Dos años cumple en el poder el Gobierno y el panorama económico es desalentador: el crecimiento ya ni siquiera alcanza al 2% anual, la inflación es de casi 5%, el déficit fiscal excede el 3% del PIB. Solo en un desempleo moderado y estable encuentran las autoridades algo de qué congratularse, pero -paradójicamente- es precisamente ese logro el que es amenazado por la reforma laboral en trámite. Los bajísimos niveles de aprobación del Gobierno según las encuestas sugieren que la ciudadanía -con razón- atribuye a este buena parte de la responsabilidad.
Es cierto que últimamente la economía mundial -y en especial el cobre- ha experimentado un vuelco desfavorable. Pero también hay factores muy positivos, como la caída del petróleo y los bajos intereses. De hecho, es revelador que el desempeño de Chile previsto para este año, aunque mejor que el descalabro brasileño, sea el peor de la Alianza del Pacífico, que antes nos enorgullecía liderar.
Incurriendo en garrafales errores técnicos, el programa de gobierno, en lugar de cautelar y fomentar el crecimiento económico, lo dio por seguro y no reparó en el daño que ocasionaría el sobrecargar a las personas y a las empresas de pesados impuestos y regulaciones. Si bajo condiciones mundiales propicias ello ya era desacertado, insistir en esa estrategia una vez advertido el deterioro externo parece una insensatez.
Con el cambio de gabinete de mayo pasado se dieron señales auspiciosas.

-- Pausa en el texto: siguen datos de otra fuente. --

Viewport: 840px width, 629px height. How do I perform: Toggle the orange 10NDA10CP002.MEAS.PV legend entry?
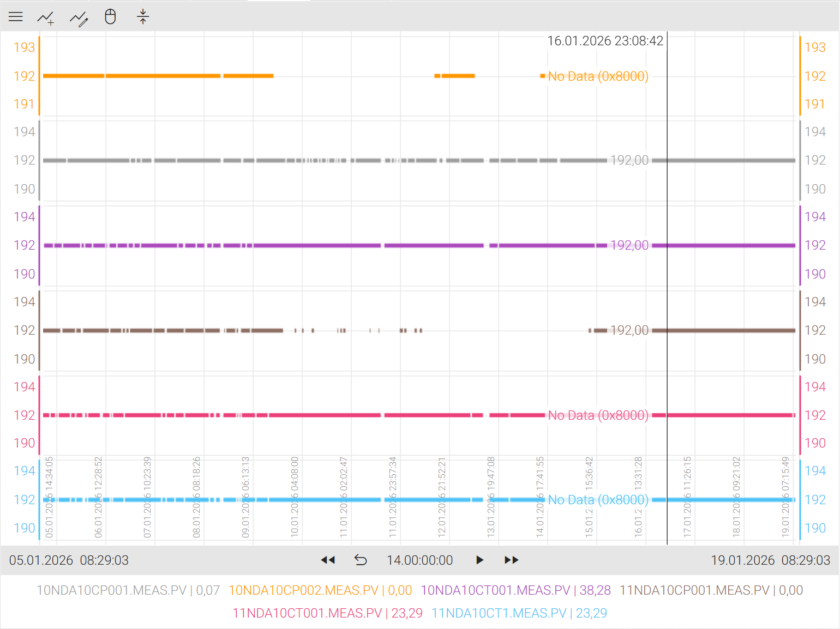[320, 590]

Fue diferido el inquietante cambio constitucional, se moderó el gasto público -el modesto ajuste ahora anunciado confirma ese predicamento- y se atenuaron algunas propuestas sectoriales dañinas. Pero es en la reforma laboral donde había que probar qué tan convincente podía ser la nueva estrategia de "realismo sin renuncia".
Desgraciadamente, la fórmula por la que ha optado el Gobierno insiste en otorgar a los sindicatos el monopolio del derecho a la negociación colectiva y a la huelga (prohibiéndoselo a los trabajadores no sindicalizados) y puede conducir a la paralización total de las empresas durante las huelgas (ya que serían inoperantes las "adecuaciones de turnos y horarios" de trabajadores no adheridos que admite). Asimismo, se excluye -salvo con la venia de los sindicatos- a los trabajadores no sindicalizados de reajustes y otros beneficios negociados colectivamente, como si no fuera su productividad la que en definitiva amerita tales mejorías. Y, por último, obliga a los empleadores -incluidas las pymes- a negociar con poderosos sindicatos interempresas, bajo ciertos requisitos. No es sorprendente que esta anacrónica reforma encuentre en la CUT -liderada por el Partido Comunista- su principal apoyo, pero cuesta entender que sea promovida por un gobierno que requiere urgentemente superar el abatimiento de las expectativas, reanimar el crecimiento económico y mantener la cesantía a raya.